Data for locating words and elements
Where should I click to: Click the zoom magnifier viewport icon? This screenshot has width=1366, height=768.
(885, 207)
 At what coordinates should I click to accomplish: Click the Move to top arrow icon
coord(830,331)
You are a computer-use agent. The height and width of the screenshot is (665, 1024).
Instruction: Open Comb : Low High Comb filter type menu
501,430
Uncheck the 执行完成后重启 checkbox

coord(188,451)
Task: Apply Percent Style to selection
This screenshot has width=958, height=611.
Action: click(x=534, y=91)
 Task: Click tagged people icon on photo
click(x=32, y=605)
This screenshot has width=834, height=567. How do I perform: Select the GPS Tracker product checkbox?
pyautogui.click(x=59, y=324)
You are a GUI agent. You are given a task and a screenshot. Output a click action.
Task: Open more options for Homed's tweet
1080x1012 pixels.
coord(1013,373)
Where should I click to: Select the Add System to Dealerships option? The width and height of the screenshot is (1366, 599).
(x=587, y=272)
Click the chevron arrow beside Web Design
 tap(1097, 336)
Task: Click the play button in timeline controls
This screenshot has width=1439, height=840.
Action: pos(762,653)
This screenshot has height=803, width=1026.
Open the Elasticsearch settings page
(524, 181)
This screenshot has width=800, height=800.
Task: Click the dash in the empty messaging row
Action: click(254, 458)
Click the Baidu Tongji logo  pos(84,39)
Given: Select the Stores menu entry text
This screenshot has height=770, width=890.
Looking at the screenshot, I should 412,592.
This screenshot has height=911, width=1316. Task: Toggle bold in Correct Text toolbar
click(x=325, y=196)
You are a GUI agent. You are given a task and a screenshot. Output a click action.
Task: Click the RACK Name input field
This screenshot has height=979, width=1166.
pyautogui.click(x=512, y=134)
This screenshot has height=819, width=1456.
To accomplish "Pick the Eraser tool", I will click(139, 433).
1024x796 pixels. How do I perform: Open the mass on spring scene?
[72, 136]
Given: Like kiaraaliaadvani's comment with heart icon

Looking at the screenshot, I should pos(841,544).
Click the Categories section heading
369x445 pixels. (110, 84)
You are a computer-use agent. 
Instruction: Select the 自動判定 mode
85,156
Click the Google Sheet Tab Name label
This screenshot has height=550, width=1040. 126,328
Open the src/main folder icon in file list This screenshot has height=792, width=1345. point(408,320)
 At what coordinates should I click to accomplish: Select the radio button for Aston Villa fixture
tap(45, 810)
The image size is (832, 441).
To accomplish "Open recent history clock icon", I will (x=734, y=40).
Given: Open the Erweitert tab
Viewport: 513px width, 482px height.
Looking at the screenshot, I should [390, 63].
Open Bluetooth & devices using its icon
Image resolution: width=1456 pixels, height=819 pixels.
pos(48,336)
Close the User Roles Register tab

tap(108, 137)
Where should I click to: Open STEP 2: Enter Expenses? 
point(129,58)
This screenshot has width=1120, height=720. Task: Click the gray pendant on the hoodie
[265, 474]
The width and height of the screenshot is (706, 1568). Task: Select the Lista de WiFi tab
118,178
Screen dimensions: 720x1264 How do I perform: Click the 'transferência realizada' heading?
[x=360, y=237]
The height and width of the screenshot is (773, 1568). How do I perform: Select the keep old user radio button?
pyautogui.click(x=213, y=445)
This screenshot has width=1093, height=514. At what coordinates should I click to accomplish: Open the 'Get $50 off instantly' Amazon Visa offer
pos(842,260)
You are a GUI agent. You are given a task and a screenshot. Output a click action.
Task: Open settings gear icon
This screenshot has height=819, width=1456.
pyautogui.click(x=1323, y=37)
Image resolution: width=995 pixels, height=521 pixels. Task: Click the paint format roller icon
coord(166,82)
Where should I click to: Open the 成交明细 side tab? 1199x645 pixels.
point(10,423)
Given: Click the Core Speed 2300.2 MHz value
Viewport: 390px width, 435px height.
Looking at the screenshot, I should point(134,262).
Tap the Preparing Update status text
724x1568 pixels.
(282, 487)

EXERCISE INSTRUCTIONS - Rewrite all of the data above, changing every "GUI agent" to "screen assistant" and leaving the rest as it is.

EXERCISE OUTPUT -
Where should I click to: Click the zoom magnifier viewport icon? This screenshot has width=1366, height=768.
(885, 207)
 At what coordinates should I click to accomplish: Click the Move to top arrow icon
coord(830,331)
You are a computer-use agent. The height and width of the screenshot is (665, 1024).
Instruction: Open Comb : Low High Comb filter type menu
501,430
Uncheck the 执行完成后重启 checkbox

coord(188,451)
Task: Apply Percent Style to selection
This screenshot has width=958, height=611.
Action: click(x=534, y=91)
 Task: Click tagged people icon on photo
click(x=32, y=605)
This screenshot has width=834, height=567. How do I perform: Select the GPS Tracker product checkbox?
pyautogui.click(x=59, y=324)
You are a screen assistant. You are given a task and a screenshot. Output a click action.
Task: Open more options for Homed's tweet
1080x1012 pixels.
coord(1013,373)
Where should I click to: Select the Add System to Dealerships option? The width and height of the screenshot is (1366, 599).
(x=587, y=272)
Click the chevron arrow beside Web Design
 tap(1097, 336)
Task: Click the play button in timeline controls
This screenshot has width=1439, height=840.
Action: pos(762,653)
This screenshot has height=803, width=1026.
Open the Elasticsearch settings page
(524, 181)
This screenshot has width=800, height=800.
Task: Click the dash in the empty messaging row
Action: click(254, 458)
Click the Baidu Tongji logo  pos(84,39)
Given: Select the Stores menu entry text
This screenshot has height=770, width=890.
Looking at the screenshot, I should 412,592.
This screenshot has height=911, width=1316. Task: Toggle bold in Correct Text toolbar
click(x=325, y=196)
You are a screen assistant. You are given a task and a screenshot. Output a click action.
Task: Click the RACK Name input field
This screenshot has height=979, width=1166.
pyautogui.click(x=512, y=134)
This screenshot has height=819, width=1456.
To accomplish "Pick the Eraser tool", I will click(139, 433).
1024x796 pixels. How do I perform: Open the mass on spring scene?
[72, 136]
Given: Like kiaraaliaadvani's comment with heart icon

Looking at the screenshot, I should pos(841,544).
Click the Categories section heading
369x445 pixels. (110, 84)
You are a computer-use agent. 
Instruction: Select the 自動判定 mode
85,156
Click the Google Sheet Tab Name label
This screenshot has height=550, width=1040. 126,328
Open the src/main folder icon in file list This screenshot has height=792, width=1345. point(408,320)
 At what coordinates should I click to accomplish: Select the radio button for Aston Villa fixture
tap(45, 810)
The image size is (832, 441).
To accomplish "Open recent history clock icon", I will (x=734, y=40).
Given: Open the Erweitert tab
Viewport: 513px width, 482px height.
Looking at the screenshot, I should [390, 63].
Open Bluetooth & devices using its icon
Image resolution: width=1456 pixels, height=819 pixels.
pos(48,336)
Close the User Roles Register tab

tap(108, 137)
Where should I click to: Open STEP 2: Enter Expenses? 
point(129,58)
This screenshot has width=1120, height=720. Task: Click the gray pendant on the hoodie
[265, 474]
The width and height of the screenshot is (706, 1568). Task: Select the Lista de WiFi tab
118,178
Screen dimensions: 720x1264 How do I perform: Click the 'transferência realizada' heading?
[x=360, y=237]
The height and width of the screenshot is (773, 1568). How do I perform: Select the keep old user radio button?
pyautogui.click(x=213, y=445)
This screenshot has width=1093, height=514. At what coordinates should I click to accomplish: Open the 'Get $50 off instantly' Amazon Visa offer
pos(842,260)
You are a screen assistant. You are given a task and a screenshot. Output a click action.
Task: Open settings gear icon
This screenshot has height=819, width=1456.
pyautogui.click(x=1323, y=37)
Image resolution: width=995 pixels, height=521 pixels. Task: Click the paint format roller icon
coord(166,82)
Where should I click to: Open the 成交明细 side tab? 1199x645 pixels.
point(10,423)
Given: Click the Core Speed 2300.2 MHz value
Viewport: 390px width, 435px height.
Looking at the screenshot, I should point(134,262).
Tap the Preparing Update status text
724x1568 pixels.
(282, 487)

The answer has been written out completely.